__Assignment__: Of the material below, the lines to be retyped are those from the line containing "This screenshot has height=425, width=504." through the line containing "The image size is (404, 550).", inclusive; reproduce them exactly.

Segment Start: Supplied data

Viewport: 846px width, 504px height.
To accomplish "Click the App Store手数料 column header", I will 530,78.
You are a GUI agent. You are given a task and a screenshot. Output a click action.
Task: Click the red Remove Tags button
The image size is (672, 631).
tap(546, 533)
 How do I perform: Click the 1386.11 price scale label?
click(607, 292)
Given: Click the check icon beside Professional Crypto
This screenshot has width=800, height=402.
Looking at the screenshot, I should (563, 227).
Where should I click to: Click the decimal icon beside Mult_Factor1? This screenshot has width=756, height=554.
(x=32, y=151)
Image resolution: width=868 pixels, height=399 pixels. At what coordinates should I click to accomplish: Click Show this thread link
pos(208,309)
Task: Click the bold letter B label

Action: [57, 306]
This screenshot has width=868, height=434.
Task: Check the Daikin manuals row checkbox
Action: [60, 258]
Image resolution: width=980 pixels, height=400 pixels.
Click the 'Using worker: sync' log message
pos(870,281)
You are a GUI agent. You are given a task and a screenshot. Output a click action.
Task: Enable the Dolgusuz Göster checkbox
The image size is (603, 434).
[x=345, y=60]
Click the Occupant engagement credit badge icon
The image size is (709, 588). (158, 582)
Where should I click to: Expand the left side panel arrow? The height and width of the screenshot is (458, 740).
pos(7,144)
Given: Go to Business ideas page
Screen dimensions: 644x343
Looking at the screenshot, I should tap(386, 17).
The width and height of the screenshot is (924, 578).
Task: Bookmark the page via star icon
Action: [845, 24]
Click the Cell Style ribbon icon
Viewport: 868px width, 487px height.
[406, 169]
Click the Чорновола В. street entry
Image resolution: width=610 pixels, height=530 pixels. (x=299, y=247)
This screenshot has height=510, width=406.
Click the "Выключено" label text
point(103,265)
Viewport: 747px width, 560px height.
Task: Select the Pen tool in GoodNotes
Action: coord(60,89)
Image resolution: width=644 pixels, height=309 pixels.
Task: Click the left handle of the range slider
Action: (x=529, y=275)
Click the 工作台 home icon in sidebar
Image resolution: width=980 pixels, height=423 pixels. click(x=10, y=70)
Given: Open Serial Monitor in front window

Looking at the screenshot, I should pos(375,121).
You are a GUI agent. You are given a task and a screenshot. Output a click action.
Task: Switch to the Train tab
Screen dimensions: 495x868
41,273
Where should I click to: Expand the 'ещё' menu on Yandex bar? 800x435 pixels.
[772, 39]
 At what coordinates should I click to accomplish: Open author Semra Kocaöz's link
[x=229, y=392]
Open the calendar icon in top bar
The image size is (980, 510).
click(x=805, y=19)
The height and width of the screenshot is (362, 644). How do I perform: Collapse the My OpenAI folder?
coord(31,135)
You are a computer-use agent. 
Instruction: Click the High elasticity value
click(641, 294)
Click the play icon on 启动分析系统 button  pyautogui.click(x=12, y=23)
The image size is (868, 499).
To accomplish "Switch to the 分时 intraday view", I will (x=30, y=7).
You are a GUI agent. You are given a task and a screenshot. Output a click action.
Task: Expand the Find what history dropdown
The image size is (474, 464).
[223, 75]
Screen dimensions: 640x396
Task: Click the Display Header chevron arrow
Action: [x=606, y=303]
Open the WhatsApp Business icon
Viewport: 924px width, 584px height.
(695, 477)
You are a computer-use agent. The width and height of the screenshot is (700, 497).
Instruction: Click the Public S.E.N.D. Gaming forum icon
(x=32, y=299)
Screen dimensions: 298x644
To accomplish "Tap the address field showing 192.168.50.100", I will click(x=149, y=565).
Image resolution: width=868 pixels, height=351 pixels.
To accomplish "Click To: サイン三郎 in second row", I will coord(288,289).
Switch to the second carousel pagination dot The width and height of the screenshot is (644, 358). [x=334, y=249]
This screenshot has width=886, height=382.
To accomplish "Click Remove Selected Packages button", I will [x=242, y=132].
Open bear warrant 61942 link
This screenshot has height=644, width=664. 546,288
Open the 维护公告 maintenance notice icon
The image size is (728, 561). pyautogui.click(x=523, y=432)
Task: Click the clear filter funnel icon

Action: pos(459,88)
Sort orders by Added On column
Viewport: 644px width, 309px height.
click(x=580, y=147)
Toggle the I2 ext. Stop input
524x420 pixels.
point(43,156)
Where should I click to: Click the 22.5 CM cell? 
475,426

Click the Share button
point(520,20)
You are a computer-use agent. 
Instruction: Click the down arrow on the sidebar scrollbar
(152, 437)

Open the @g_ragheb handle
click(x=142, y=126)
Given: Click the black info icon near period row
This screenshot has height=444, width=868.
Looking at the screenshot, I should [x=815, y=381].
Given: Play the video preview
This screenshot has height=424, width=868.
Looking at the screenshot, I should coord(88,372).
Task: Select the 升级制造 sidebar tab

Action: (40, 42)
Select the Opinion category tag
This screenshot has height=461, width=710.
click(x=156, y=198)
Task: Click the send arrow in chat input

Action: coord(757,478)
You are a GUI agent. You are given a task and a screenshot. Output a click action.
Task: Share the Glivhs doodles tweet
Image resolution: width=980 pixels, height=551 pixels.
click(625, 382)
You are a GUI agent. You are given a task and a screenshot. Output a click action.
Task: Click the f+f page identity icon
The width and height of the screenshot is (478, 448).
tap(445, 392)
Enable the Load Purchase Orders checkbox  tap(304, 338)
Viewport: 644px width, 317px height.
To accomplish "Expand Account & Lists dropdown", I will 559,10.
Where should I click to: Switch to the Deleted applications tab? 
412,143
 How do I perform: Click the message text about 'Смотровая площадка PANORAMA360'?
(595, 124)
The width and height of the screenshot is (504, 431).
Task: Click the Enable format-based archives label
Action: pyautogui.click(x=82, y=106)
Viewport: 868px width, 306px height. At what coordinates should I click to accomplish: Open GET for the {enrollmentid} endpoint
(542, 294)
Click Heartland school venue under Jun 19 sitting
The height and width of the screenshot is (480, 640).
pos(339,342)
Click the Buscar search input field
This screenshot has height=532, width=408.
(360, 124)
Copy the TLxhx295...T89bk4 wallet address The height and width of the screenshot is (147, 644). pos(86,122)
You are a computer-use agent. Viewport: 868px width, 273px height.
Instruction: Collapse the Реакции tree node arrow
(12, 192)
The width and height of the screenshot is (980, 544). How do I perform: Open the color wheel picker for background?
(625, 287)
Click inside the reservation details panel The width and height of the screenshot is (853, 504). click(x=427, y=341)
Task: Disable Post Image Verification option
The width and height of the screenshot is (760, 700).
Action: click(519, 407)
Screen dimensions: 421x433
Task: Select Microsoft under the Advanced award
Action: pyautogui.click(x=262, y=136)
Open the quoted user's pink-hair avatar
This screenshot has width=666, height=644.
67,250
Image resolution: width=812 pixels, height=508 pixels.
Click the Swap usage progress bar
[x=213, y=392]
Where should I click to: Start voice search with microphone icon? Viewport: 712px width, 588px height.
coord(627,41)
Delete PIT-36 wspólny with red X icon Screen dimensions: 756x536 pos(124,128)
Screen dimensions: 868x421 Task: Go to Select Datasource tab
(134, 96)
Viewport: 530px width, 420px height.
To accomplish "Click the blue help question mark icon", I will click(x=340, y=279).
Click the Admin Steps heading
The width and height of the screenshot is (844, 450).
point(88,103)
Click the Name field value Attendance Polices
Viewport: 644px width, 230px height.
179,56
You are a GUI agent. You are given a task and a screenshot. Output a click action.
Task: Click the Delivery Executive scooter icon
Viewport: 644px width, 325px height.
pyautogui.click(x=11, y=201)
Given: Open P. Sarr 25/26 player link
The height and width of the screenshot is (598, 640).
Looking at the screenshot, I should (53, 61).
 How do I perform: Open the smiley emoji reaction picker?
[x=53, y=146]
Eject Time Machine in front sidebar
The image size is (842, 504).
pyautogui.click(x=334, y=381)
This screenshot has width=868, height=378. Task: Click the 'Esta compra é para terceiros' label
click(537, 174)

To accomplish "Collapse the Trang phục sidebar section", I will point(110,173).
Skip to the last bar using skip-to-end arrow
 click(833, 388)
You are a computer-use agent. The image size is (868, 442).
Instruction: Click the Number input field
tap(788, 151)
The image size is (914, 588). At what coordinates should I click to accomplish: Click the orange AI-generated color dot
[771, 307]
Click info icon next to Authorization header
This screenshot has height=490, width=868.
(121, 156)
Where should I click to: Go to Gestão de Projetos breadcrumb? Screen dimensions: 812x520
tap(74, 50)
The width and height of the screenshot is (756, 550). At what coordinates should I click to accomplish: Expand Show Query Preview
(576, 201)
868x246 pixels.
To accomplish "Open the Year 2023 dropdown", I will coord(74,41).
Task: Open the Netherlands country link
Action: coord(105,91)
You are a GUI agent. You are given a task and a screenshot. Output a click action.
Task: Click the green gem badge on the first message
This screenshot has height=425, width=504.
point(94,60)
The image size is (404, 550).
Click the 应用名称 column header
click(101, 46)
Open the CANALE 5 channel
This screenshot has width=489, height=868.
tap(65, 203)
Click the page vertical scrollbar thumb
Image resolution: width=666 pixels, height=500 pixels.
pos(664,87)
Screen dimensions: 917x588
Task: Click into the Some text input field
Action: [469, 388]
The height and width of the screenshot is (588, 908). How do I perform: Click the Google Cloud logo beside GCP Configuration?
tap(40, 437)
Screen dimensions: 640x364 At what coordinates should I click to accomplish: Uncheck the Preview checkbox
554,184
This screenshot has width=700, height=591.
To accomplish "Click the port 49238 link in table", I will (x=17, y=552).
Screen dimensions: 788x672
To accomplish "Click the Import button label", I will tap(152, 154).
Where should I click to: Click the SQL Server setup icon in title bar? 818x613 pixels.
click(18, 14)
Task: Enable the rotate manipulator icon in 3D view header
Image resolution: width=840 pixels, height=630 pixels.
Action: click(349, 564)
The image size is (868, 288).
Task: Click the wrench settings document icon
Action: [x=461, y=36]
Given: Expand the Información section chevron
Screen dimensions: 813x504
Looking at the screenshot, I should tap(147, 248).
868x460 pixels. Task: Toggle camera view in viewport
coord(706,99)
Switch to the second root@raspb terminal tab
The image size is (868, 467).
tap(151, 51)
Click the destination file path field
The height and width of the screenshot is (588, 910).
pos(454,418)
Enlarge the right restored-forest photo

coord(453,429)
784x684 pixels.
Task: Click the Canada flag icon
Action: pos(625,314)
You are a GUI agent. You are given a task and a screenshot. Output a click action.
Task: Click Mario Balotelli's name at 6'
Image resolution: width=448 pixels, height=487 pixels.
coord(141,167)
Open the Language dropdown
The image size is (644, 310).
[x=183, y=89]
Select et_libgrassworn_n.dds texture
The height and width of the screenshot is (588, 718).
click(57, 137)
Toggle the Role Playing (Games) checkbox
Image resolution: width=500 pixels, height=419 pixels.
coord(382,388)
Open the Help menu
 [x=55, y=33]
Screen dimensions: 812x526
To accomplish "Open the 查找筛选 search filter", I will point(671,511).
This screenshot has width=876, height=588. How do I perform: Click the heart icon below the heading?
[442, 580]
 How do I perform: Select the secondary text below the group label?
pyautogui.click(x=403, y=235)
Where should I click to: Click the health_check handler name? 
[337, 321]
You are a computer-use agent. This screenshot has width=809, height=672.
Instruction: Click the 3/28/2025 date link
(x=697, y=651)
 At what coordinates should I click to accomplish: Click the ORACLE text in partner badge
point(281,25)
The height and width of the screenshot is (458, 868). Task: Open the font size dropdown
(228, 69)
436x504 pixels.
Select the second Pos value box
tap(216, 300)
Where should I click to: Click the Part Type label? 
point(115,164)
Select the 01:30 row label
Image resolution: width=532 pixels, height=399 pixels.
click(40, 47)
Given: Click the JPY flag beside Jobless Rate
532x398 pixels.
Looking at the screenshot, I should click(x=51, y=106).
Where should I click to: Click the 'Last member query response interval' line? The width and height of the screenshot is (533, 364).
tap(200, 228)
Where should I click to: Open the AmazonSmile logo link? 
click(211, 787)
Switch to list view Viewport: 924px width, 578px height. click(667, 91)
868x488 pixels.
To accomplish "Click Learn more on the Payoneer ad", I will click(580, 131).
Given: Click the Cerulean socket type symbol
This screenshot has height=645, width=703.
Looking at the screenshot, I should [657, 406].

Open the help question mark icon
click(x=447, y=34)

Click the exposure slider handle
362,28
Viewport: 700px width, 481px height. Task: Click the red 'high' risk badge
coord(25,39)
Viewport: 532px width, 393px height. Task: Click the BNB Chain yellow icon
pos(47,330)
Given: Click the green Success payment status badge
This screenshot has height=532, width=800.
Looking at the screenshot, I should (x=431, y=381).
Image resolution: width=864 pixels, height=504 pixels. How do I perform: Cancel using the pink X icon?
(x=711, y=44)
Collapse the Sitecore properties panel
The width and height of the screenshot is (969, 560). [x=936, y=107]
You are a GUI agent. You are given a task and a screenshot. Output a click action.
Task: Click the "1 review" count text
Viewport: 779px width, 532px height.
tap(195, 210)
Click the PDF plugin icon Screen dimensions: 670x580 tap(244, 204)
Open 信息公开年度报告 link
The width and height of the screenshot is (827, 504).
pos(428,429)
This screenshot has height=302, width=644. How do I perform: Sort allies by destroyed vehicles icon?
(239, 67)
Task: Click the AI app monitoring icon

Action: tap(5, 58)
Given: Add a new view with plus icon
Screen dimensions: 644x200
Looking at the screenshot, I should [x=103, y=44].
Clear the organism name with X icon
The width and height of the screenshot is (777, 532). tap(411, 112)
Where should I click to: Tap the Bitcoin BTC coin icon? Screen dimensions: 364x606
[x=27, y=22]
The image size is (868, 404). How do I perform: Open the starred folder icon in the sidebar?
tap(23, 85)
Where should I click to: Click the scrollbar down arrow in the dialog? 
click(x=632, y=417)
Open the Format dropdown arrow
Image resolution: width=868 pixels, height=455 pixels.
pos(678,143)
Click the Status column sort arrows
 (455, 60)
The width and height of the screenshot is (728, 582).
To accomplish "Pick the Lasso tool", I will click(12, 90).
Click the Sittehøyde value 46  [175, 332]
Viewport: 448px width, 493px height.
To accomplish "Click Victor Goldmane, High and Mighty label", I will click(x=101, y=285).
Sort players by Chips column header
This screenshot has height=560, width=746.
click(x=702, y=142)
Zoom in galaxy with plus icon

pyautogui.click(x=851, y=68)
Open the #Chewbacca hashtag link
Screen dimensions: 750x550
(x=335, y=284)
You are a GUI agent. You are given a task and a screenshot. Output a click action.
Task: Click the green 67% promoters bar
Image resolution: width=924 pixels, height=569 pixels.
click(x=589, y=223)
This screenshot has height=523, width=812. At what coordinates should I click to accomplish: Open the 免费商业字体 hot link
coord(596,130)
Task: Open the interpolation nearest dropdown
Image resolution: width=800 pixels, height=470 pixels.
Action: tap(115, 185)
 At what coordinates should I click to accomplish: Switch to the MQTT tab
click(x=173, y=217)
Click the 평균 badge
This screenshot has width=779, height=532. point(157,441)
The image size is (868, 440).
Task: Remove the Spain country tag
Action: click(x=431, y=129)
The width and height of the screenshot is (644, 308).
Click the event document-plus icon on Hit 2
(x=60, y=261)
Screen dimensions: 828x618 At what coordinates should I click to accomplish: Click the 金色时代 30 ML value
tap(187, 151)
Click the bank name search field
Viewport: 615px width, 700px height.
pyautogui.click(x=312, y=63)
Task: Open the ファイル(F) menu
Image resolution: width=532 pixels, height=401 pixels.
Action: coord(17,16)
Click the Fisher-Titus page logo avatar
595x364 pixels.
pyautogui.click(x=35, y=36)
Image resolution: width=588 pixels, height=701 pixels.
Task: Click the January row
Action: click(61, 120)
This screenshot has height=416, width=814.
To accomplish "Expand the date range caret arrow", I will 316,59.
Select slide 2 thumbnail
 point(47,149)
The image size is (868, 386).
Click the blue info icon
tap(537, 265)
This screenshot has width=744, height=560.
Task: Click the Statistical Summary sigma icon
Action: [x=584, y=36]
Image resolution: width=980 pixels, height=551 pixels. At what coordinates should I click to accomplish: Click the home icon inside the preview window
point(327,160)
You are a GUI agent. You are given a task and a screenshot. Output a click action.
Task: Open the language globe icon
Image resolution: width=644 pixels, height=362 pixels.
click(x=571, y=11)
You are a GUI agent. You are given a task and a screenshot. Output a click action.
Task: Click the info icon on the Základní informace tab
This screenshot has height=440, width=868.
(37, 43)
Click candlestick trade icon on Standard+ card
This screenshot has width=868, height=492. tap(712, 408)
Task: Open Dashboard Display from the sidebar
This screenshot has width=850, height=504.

Segment End: Supplied data

__Exercise output__:
This screenshot has height=425, width=504.
point(94,60)
The image size is (404, 550).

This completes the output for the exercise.